**Required action**
Where an entry below contains an image, skip the image and reproduce the rest exactly.

**Provided records**
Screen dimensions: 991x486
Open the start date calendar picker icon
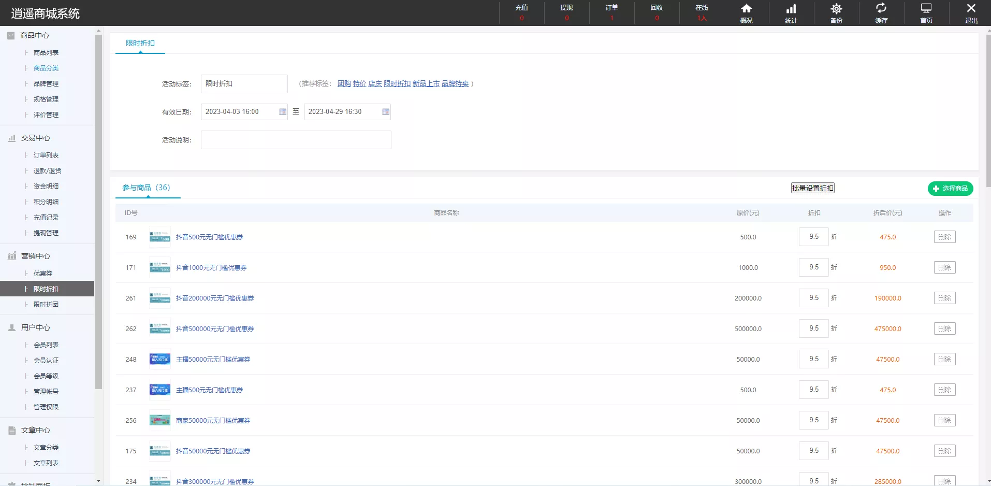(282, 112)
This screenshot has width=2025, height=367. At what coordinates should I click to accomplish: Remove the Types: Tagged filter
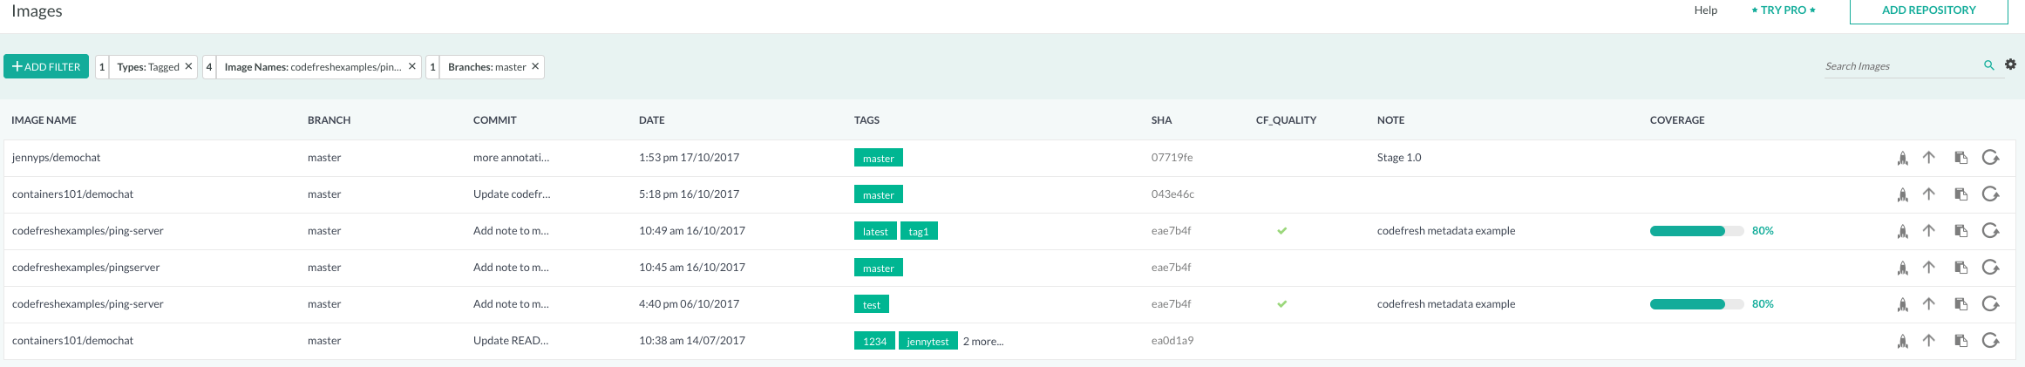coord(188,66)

**Solution to this exercise**
Screen dimensions: 991x486
Open the start date calendar picker icon
(282, 112)
This screenshot has width=2025, height=367. At what coordinates should I click to accomplish: Remove the Types: Tagged filter
coord(188,66)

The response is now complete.